3/b Duitsland
Het strafste wat ik tijdens mijn legerdienst meemaakte, gebeurde in Höhne, op de Lüneburger Heide bij Hamburg. Daar hadden we, eind november 1960, schietoefeningen met onze Patton tanks en tijdens een weekeinde moest ik als KROO wachtmeester met drie soldaten de wacht op bij het brandstoffendepot. Dat stelde niet veel voor, want het bestond in feite uit een hele reeks opleggers met brandstofvaten en jerrycans, plus stapels kratten met bussen olie. We werden er afgezet op een zaterdag rond 17.00 uur. Het was haast donker en het stond te regenen. Ons wachtkwartier was een tent, waarin normaal een ‘swing calor’ stond, een soort verwarmingstoestel dat werkte op benzine. Dat ding was echter al een week stuk en onze voorgangers hadden er niets beters op gevonden dan een oliebus leeg te laten lopen, ze vol aarde te doen, er benzine op te gieten en dan – midden in de tent – aan te steken, zodat men licht en warmte had. Telkens het vuur uitdoofde, goot men er opnieuw benzine op en zo ging dat verder…

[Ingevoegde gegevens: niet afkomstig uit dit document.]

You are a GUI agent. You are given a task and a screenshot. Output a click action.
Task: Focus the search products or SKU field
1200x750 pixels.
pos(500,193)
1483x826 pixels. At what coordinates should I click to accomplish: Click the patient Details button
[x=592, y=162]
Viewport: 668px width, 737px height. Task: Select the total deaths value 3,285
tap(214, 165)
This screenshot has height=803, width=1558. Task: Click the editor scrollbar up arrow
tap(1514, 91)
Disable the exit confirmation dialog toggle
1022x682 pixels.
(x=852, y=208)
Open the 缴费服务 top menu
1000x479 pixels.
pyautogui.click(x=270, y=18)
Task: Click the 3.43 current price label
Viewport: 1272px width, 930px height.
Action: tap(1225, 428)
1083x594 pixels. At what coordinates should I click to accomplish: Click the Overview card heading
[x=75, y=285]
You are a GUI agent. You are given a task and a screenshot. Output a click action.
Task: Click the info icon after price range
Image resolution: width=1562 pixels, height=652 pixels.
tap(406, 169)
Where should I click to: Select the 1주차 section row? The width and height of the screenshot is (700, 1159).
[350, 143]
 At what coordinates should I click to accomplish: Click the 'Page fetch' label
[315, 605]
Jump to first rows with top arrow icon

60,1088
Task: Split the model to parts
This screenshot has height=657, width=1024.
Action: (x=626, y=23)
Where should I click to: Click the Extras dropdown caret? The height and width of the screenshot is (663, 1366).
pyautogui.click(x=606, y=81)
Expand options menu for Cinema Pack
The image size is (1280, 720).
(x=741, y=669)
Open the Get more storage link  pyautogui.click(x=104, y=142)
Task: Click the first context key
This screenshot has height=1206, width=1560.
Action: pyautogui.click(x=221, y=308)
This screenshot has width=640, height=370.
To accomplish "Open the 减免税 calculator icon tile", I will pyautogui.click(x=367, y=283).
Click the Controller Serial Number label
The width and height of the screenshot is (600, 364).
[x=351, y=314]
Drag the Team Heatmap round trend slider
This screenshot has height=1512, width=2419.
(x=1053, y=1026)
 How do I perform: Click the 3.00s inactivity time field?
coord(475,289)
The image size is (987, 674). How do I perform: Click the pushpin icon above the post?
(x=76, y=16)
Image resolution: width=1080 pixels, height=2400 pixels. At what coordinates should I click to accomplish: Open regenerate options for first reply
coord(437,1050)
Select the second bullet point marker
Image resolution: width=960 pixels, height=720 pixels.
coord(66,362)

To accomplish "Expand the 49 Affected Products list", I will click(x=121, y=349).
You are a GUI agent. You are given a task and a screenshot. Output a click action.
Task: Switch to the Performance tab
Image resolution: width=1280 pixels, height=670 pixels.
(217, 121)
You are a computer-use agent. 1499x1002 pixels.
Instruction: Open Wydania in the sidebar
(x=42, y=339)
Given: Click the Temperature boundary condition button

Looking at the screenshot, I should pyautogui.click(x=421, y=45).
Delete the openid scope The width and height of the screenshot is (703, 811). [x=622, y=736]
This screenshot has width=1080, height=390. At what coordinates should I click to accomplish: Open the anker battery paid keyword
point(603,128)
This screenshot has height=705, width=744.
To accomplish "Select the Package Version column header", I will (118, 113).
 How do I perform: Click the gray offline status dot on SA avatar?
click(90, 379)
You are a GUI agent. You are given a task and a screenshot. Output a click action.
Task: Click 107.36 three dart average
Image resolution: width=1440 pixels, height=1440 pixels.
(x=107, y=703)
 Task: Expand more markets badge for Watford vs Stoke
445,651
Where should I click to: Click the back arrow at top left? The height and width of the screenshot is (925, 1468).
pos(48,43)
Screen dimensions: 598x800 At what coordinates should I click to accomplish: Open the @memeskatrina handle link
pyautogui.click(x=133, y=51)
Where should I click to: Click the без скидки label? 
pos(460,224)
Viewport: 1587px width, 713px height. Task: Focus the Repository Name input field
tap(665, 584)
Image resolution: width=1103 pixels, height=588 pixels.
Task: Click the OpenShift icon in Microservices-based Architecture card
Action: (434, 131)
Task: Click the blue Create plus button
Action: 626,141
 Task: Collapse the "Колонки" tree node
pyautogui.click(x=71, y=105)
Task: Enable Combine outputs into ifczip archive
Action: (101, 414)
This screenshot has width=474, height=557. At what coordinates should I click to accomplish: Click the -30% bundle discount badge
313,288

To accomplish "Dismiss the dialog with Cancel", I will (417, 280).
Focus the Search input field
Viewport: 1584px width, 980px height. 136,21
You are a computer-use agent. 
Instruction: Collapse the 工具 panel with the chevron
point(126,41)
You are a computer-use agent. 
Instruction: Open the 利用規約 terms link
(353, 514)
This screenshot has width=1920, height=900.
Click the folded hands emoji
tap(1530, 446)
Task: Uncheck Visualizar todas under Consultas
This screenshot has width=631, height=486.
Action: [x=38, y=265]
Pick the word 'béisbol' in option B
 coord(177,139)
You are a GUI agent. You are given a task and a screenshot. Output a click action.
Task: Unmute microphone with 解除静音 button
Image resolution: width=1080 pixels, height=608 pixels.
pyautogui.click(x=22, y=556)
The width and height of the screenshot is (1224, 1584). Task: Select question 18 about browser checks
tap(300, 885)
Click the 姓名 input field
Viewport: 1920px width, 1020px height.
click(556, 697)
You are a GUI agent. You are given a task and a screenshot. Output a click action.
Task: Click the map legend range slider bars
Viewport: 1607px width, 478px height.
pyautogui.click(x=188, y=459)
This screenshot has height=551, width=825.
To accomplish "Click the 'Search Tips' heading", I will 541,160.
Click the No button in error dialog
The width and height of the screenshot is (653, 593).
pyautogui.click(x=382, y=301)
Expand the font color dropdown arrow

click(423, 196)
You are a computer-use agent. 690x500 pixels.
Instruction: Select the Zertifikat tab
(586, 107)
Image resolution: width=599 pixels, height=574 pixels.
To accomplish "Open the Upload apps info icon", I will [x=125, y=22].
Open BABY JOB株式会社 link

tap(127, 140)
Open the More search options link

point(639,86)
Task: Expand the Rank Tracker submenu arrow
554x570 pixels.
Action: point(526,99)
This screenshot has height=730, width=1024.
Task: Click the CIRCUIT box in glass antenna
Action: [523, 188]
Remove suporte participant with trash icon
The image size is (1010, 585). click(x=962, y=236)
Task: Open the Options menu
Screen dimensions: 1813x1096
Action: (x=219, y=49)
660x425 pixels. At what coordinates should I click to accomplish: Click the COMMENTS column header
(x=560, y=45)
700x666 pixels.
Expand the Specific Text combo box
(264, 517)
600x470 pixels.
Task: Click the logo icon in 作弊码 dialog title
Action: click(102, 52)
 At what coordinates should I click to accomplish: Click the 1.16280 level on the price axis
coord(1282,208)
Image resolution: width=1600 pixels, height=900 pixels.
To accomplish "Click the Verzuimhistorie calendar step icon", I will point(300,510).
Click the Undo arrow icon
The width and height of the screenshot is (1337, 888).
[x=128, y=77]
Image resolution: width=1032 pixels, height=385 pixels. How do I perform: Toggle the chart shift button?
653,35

Rond middernacht was het vuur weer uitgedoofd. Ik nam een jerrycan en goot weer benzine in de bus. Er moet daar waarschijnlijk nog een vonk geweest zijn, want opeens stond ik met een brandende jerrycan in mijn handen. Ik smeet ze de tent uit, maar de wind stond recht op de ingang en in een mum van tijd stond heel de tent in lichtelaaie. We waren allemaal naar buiten gesneld met uitzondering van een der soldaten. Die lag in zijn slaapzak en had er niets beters op gevonden dan, met slaapzak en al, in een put achter de tent te duiken, een put waarin de etensresten werden gestort. We hebben nog geprobeerd te blussen met de aanwezige brandblussers, maar die deden het niet; er kwam hoogstens een klein straaltje water uit gesijpeld. De tent, die binnenin poederdroog was, was na zo’n week stoken met die oliebus vrij vlug helemaal opgebrand. In een eerst moment dacht ik, dat we eraan waren. We bevonden ons daar midden in een brandstofdepot met een brandende tent! Gelukkig stonden de opleggers met brandstof toch ver genoeg verwijderd. Het enige dat smeulde was hier en daar wat hout van een oliekrat, maar dat konden we blussen. Ik had verwacht, dat we meteen bezoek zouden krijgen. De Lüneberger Heide is één grote vlakte, qua oppervlakte ettelijke keren die van Kalmthout, één grote uitgestrektheid en een vuur van die grootte op zo’n vlakte moet ’s nachts toch ver te zien zijn geweest. Maar er gebeurde niets.
De zondagmorgen kregen we het bezoek van de bevoorrading, die ons ontbijt brachten. We vertelden hen ons verhaal en verwachtten dat we zo dadelijk e.e.a. zouden gaan meemaken, maar er gebeurde helemaal niets en dat zou pas veranderen nadat ’s middags een tweede bevoorradingsploeg het nieuws te horen kreeg. Binnen de kortste tijd stond het hele opperbevel er en werden we afgelost door een inderhaast nieuw opgetrommelde ploeg van wacht.
Ikzelf kreeg de opdracht een rapport over de zaak te maken. Daarin schreef ik over het uitvallen van de verwarming en de verlichting, over het niet functioneren van de brandblussers, over het feit dat de eerste bevoorradingsploeg niets gemeld had, maar ook over het feit dat ik die nacht geen enkele controle had gekregen. Bij een wachtdienst krijgt men normaal ’s nachts het bezoek van een adjudant van wacht én van een kapitein van wacht, een onderofficier en een officier. Daar het weekeinde was, was de kans groot dat die twee de bloemetjes waren gaan buitenzetten op de Hamburgse Reeperbahn. Een pluspunt voor mijn ploeg was ook, dat we onze wapens uit de brand gered hadden. Ik werd niet gedegradeerd, zoals ik gevreesd had. Twee weken nadat ik was afgezwaaid, kreeg ik van een der soldaten die erbij waren, wel te horendat in de orders was verschenen dat ik de helft ban mijn soldij kwijt was (30 Bfr / 0,75 euro per dag!).